◆ DIRECTIONS FOR THIS TASK ◆
Copy the material below word for word, keeping every line and character unchanged.

◆ DATA SECTION ◆
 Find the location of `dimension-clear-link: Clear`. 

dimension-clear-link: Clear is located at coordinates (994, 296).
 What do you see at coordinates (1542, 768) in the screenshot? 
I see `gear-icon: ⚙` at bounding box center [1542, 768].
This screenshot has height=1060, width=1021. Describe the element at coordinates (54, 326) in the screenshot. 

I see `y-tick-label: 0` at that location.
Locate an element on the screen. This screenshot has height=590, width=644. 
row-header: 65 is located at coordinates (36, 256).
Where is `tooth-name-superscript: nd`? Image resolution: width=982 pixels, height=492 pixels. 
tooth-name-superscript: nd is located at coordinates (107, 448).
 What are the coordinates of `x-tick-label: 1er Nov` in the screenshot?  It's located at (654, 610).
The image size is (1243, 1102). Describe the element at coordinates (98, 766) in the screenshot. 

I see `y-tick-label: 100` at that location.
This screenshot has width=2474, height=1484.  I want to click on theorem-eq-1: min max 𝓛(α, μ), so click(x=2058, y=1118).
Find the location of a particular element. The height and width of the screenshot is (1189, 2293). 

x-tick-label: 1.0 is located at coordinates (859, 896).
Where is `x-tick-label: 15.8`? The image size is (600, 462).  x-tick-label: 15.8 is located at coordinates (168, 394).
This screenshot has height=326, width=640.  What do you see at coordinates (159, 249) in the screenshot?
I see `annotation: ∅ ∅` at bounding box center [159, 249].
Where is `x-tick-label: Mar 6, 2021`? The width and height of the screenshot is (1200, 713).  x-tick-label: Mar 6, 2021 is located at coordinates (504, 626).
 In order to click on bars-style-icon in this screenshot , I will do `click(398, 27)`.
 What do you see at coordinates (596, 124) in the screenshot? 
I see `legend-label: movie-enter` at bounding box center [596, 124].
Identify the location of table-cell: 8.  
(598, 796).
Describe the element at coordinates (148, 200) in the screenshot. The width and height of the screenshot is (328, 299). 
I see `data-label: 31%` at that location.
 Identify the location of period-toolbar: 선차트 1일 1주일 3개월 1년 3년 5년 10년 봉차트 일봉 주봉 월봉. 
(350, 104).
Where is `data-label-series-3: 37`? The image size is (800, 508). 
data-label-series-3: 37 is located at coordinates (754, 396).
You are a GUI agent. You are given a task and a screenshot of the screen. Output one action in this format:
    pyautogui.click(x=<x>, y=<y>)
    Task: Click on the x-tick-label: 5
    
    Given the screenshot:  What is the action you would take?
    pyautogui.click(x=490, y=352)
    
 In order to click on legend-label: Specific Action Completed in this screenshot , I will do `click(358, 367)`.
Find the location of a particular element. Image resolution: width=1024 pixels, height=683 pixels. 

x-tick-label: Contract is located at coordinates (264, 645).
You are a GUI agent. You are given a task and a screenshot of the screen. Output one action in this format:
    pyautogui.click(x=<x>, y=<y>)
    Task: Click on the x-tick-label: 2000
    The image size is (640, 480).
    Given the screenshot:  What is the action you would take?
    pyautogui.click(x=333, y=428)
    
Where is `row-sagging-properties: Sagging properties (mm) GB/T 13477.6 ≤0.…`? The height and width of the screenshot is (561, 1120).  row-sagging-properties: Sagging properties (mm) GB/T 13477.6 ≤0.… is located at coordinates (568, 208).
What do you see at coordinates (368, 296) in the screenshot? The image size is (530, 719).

◆ WRITTEN ANSWER ◆
 Find the location of `dimension-clear-link: Clear`. 

dimension-clear-link: Clear is located at coordinates (994, 296).
 What do you see at coordinates (1542, 768) in the screenshot? 
I see `gear-icon: ⚙` at bounding box center [1542, 768].
This screenshot has height=1060, width=1021. Describe the element at coordinates (54, 326) in the screenshot. 

I see `y-tick-label: 0` at that location.
Locate an element on the screen. This screenshot has height=590, width=644. 
row-header: 65 is located at coordinates (36, 256).
Where is `tooth-name-superscript: nd`? Image resolution: width=982 pixels, height=492 pixels. 
tooth-name-superscript: nd is located at coordinates (107, 448).
 What are the coordinates of `x-tick-label: 1er Nov` in the screenshot?  It's located at (654, 610).
The image size is (1243, 1102). Describe the element at coordinates (98, 766) in the screenshot. 

I see `y-tick-label: 100` at that location.
This screenshot has width=2474, height=1484.  I want to click on theorem-eq-1: min max 𝓛(α, μ), so click(x=2058, y=1118).
Find the location of a particular element. The height and width of the screenshot is (1189, 2293). 

x-tick-label: 1.0 is located at coordinates (859, 896).
Where is `x-tick-label: 15.8`? The image size is (600, 462).  x-tick-label: 15.8 is located at coordinates (168, 394).
This screenshot has height=326, width=640.  What do you see at coordinates (159, 249) in the screenshot?
I see `annotation: ∅ ∅` at bounding box center [159, 249].
Where is `x-tick-label: Mar 6, 2021`? The width and height of the screenshot is (1200, 713).  x-tick-label: Mar 6, 2021 is located at coordinates (504, 626).
 In order to click on bars-style-icon in this screenshot , I will do `click(398, 27)`.
 What do you see at coordinates (596, 124) in the screenshot? 
I see `legend-label: movie-enter` at bounding box center [596, 124].
Identify the location of table-cell: 8.  
(598, 796).
Describe the element at coordinates (148, 200) in the screenshot. The width and height of the screenshot is (328, 299). 
I see `data-label: 31%` at that location.
 Identify the location of period-toolbar: 선차트 1일 1주일 3개월 1년 3년 5년 10년 봉차트 일봉 주봉 월봉. 
(350, 104).
Where is `data-label-series-3: 37`? The image size is (800, 508). 
data-label-series-3: 37 is located at coordinates (754, 396).
You are a GUI agent. You are given a task and a screenshot of the screen. Output one action in this format:
    pyautogui.click(x=<x>, y=<y>)
    Task: Click on the x-tick-label: 5
    
    Given the screenshot:  What is the action you would take?
    pyautogui.click(x=490, y=352)
    
 In order to click on legend-label: Specific Action Completed in this screenshot , I will do `click(358, 367)`.
Find the location of a particular element. Image resolution: width=1024 pixels, height=683 pixels. 

x-tick-label: Contract is located at coordinates (264, 645).
You are a GUI agent. You are given a task and a screenshot of the screen. Output one action in this format:
    pyautogui.click(x=<x>, y=<y>)
    Task: Click on the x-tick-label: 2000
    The image size is (640, 480).
    Given the screenshot:  What is the action you would take?
    pyautogui.click(x=333, y=428)
    
Where is `row-sagging-properties: Sagging properties (mm) GB/T 13477.6 ≤0.…`? The height and width of the screenshot is (561, 1120).  row-sagging-properties: Sagging properties (mm) GB/T 13477.6 ≤0.… is located at coordinates (568, 208).
What do you see at coordinates (368, 296) in the screenshot? The image size is (530, 719).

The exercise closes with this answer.